China's 4G Expansion Dilemma01-01 11:59 Caijing
By reporter Xie Li
China Mobile launched an integrated TD-LTE/LTE FDD network Dec. 18, 2012 in Hong Kong, which is a first in the Asia-Pacific region. Two weeks before that, the first TD-LTE video phone call was made in Chengdu, a city in southwestern China’s Sichuan Province.
TD-LTE represents a technological evolution over TD-SCDMA, third-generation (3G) mobile technology over which China has proprietary intellectual property rights. TD-LTE was recognized by the International Telecommunication Union (ITU) as one of three major international fourth-generation (4G) standards last October. The other two standards are WiMAX championed by the United States and LTE FDD backed by Europe. Tests show the peak rate of 4G mobile broadband can exceed 100mb, about 20 times faster than the 3G broadband rate.
In the 3G era, China is the only country to have adopted TD-SCDMA, which has isolated it from mainstream 3G technologies widely applied in other countries. Having learned its lesson, the Chinese government is now determined to facilitate the development of 4G technology. The Ministry of Industry and Information Technology (MIIT) stated Oct. 2012 that the TD frequency spectrum will include all 190 MHz frequencies within the 2.6GHz frequency range (2500-2690MHz). MIIT Minister Miao Wei said Sept. 2012 that China’s first 4G license will be issued in about a year.

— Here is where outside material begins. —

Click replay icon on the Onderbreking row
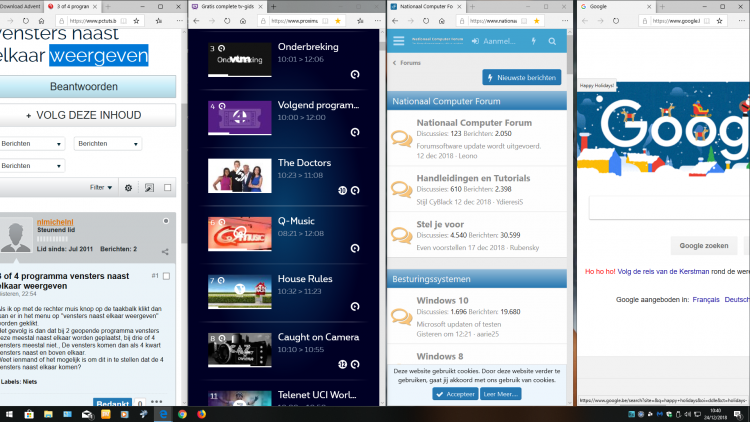 355,75
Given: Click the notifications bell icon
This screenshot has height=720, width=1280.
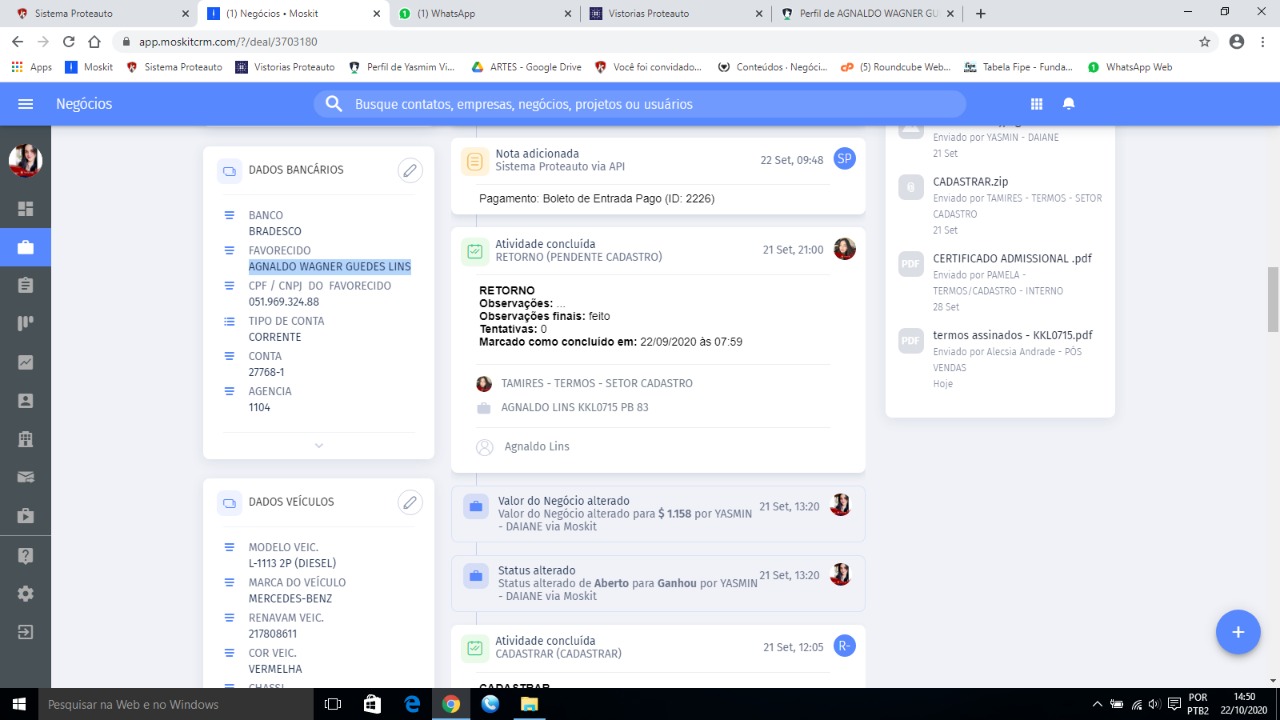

As the government steps up the commercialization of 4G, China Mobile, currently the only carrier that employs TD-LTE technology, is also speeding up the construction of its 4G network. Having deployed trial networks in 13 major cities so far, China Mobile is aiming to set up trial networks in 100 large cities by 2013.
The company has also sped up the search for ideal terminal devices, announcing in mid-December 2012 that it would procure through an open tender 70,000 units of terminal devices, up from 34,000 units previously planned. This is the first tender China Mobile staged to purchase terminal devices for the 13 TD-LTE pilot cities.
Having lost ground in the 3G era, China Mobile wants to be an early mover in the 4G market.
The integrated TD-LTE/LTE FDD network China Mobile launched in Hong Kong has more symbolic meaning than practical significance. The Hong Kong branch of China Mobile won the TD-LTE frequency band in an auction Feb. 2012. Back in 2009, China Mobile obtained the FDD-LTE frequency band in Hong Kong and has offered relevant services. Currently, 4G businesses in Hong Kong are based primarily on FDD-LTE technology. China Mobile's primary goal is to prove the feasibility of its technology (i.e. roaming between two 4G modes), and is therefore urging the government to issue 4G licenses as soon as possible.
However, China Mobile’s fast-moving strategy was not echoed by the telecommunications industrial chain. More time is needed for mass production of high-standard 4G chips as well as the building of a nationwide network of 4G base stations.
Shi Guang, secretary-general of TD Forum, predicted that it may take strong chipmakers one year to develop 28 nanometer chips, and at least another two years to realize mass production (over one million units). “[This is] in addition to the time needed to develop workable software,” added Shi. In short, the industrial chain for high-standard 4G chips will not mature until at least 2015.
To establish a 4G network with nationwide coverage, aside from upgrading existing 3G base stations, China Mobile needs to set up numerous 4G base stations. This cannot be accomplished in a short time. It is reported that the construction of base stations in cities such as Chengdu will be postponed.
Industry insiders noted that the development path of TD-LTE will determine the international competitiveness of China’s communication technologies. Waiting for the industry chain to mature and at the same time avoiding missing the window of opportunity for TD-LTE is a test for government authorities in China.